** Exercise data follows **
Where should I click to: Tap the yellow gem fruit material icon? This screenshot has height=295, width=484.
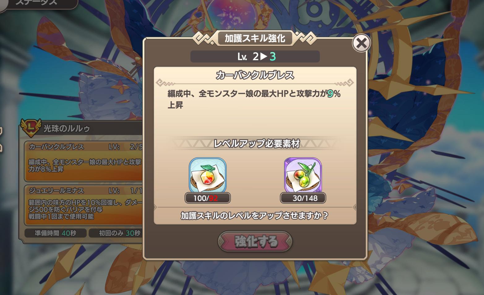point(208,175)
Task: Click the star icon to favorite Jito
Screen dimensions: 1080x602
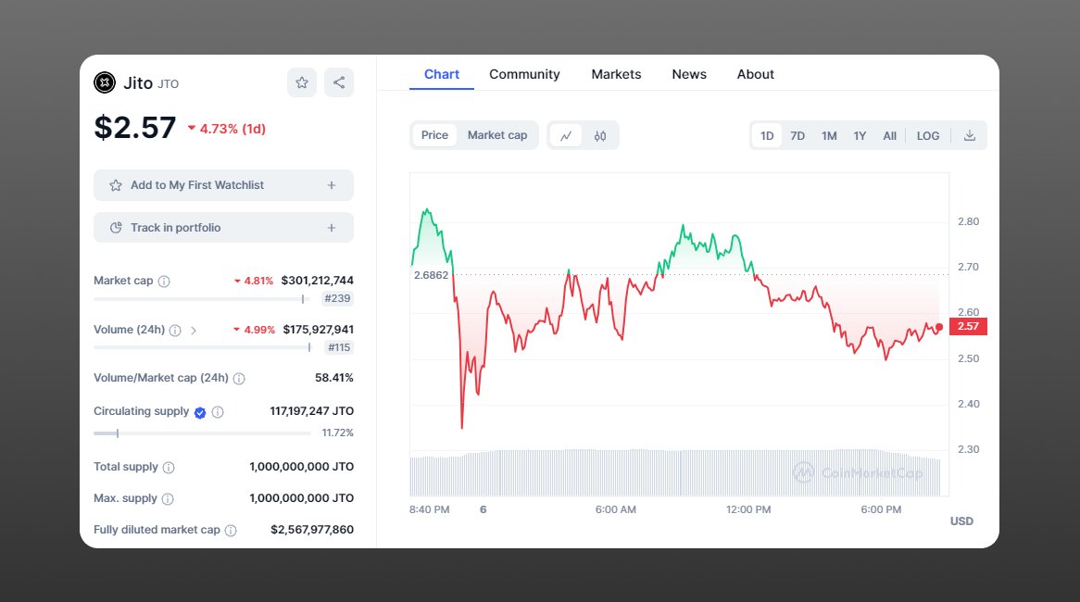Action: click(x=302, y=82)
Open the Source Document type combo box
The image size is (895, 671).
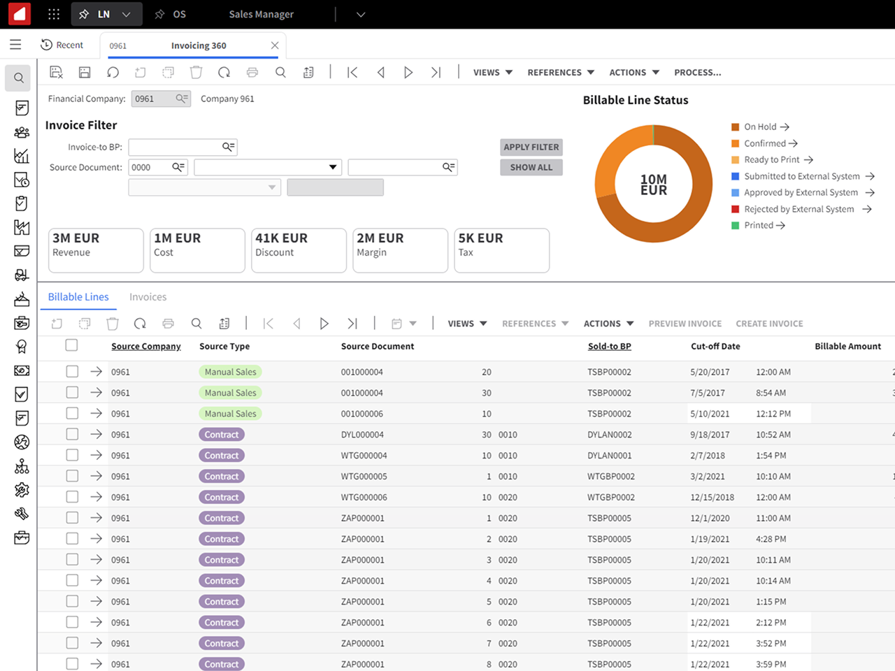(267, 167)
** End of Exercise data **
** Exercise data follows **
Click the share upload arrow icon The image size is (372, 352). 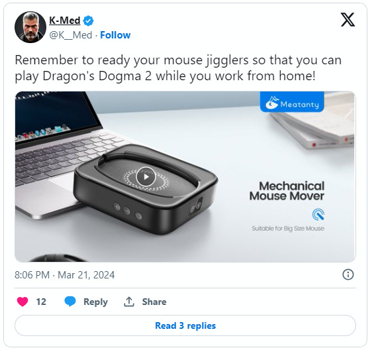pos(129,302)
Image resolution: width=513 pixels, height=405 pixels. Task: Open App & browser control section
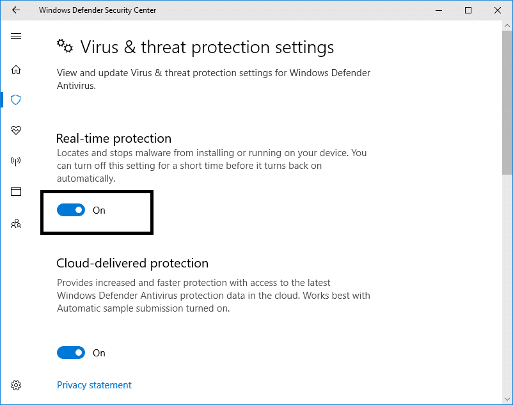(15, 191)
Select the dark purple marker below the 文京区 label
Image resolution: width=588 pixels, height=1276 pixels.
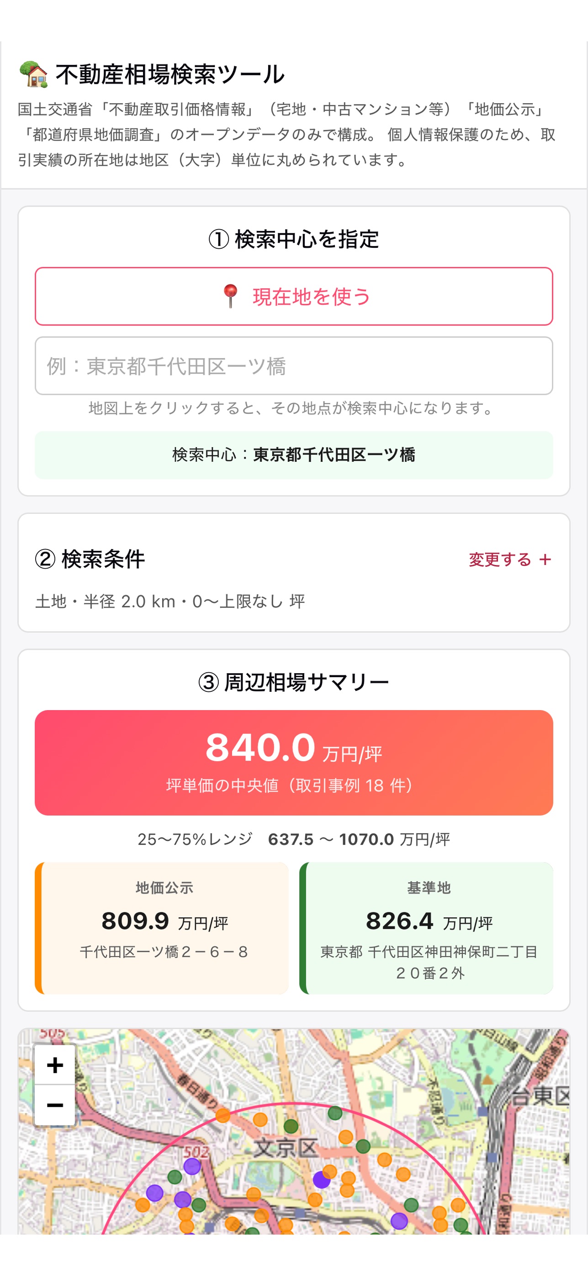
** End of Exercise data **
** Exercise data follows **
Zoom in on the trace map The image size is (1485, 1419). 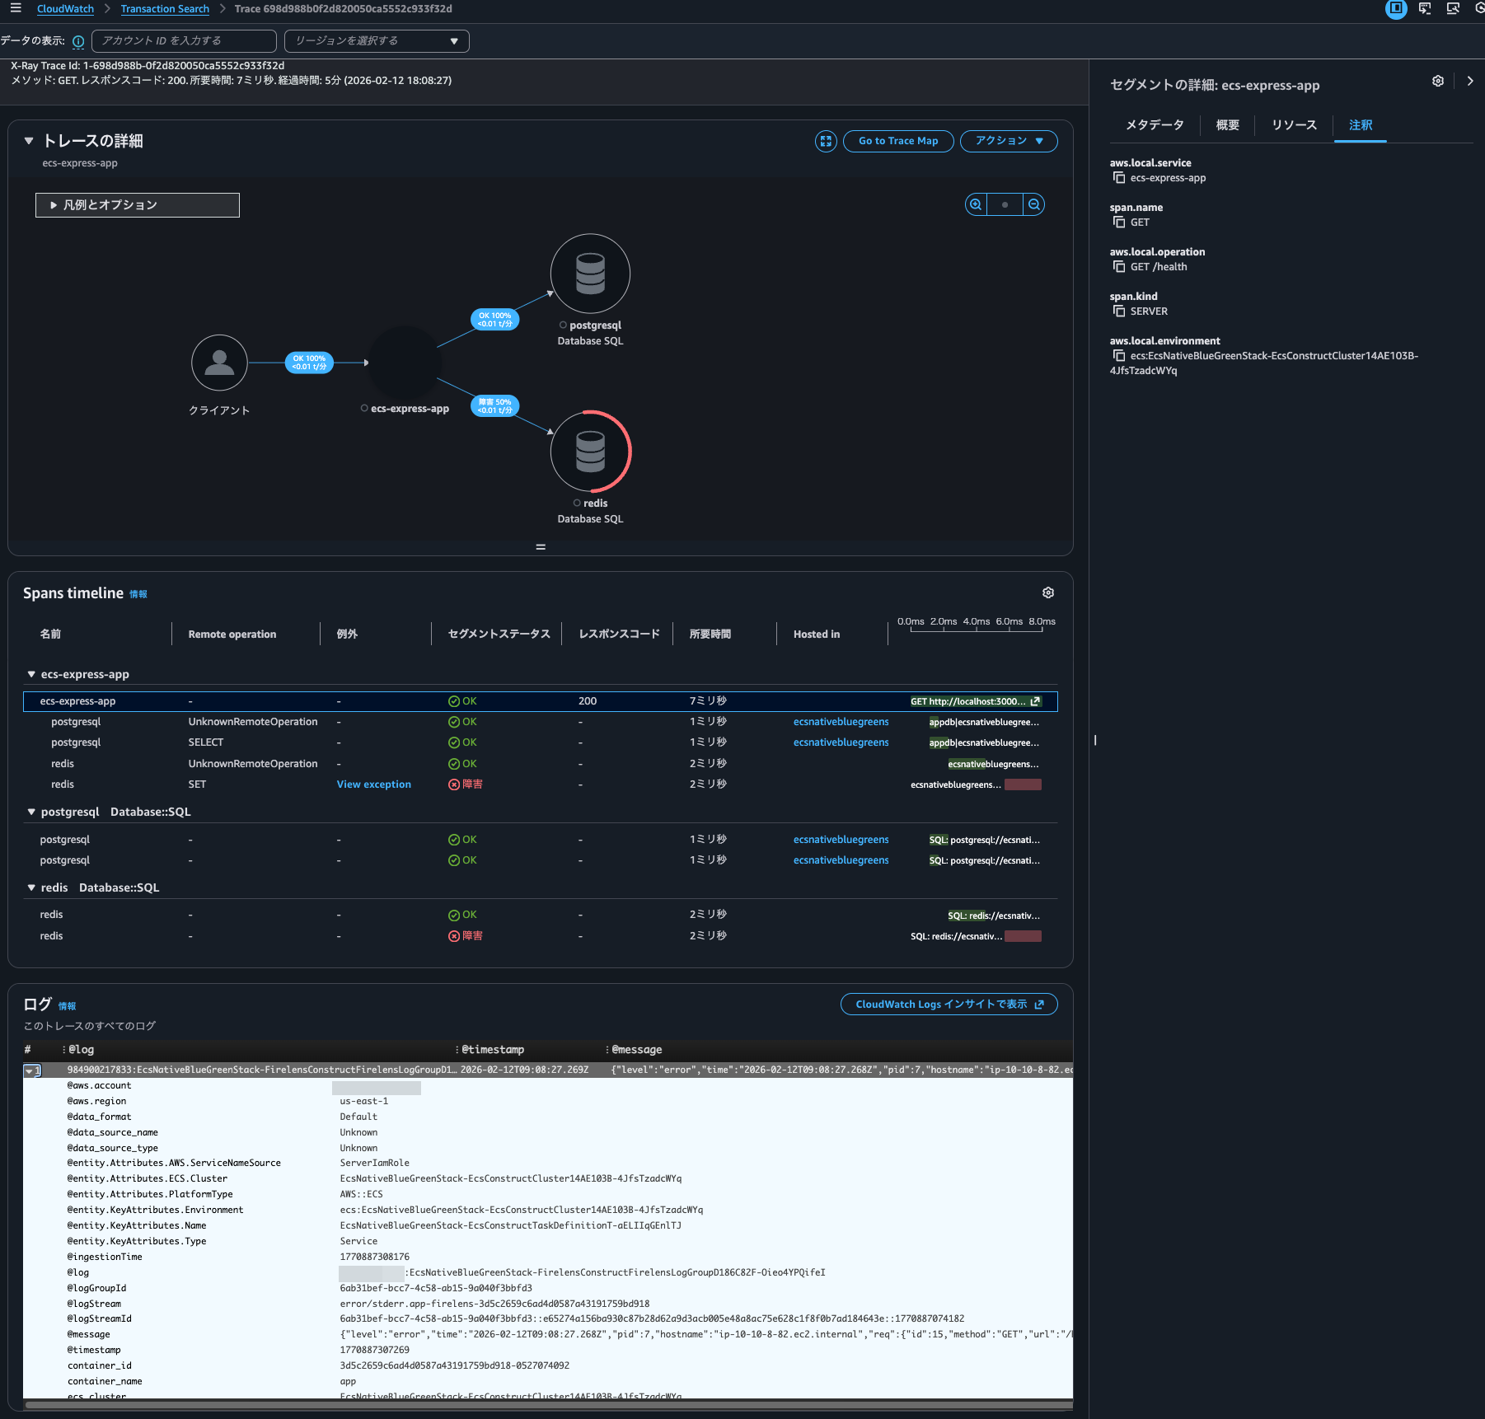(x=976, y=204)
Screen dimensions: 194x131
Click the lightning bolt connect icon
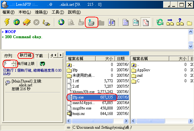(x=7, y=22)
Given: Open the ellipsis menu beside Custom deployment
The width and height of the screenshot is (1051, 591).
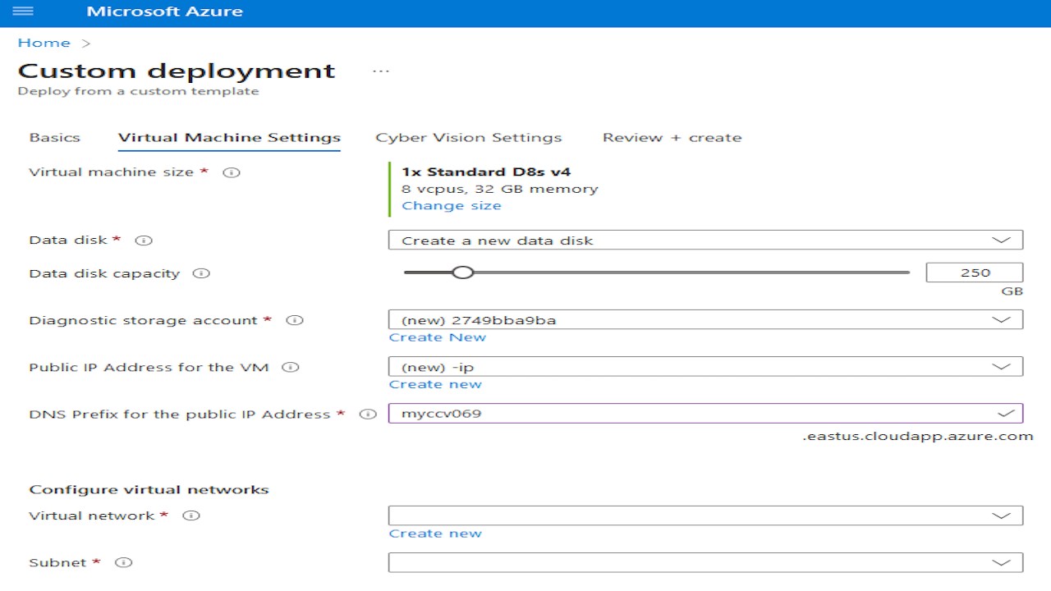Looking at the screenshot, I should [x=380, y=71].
** End of Exercise data **
### Prompt:
Transcribe the listing above exactly, but only from the line with "Image resolution: width=513" through the line with "Image resolution: width=588". Include both of those lines and omit the pictures.

### Solution:
Image resolution: width=513 pixels, height=405 pixels. Task: Open App & browser control section
(15, 191)
Select the dark purple marker below the 文京区 label
Image resolution: width=588 pixels, height=1276 pixels.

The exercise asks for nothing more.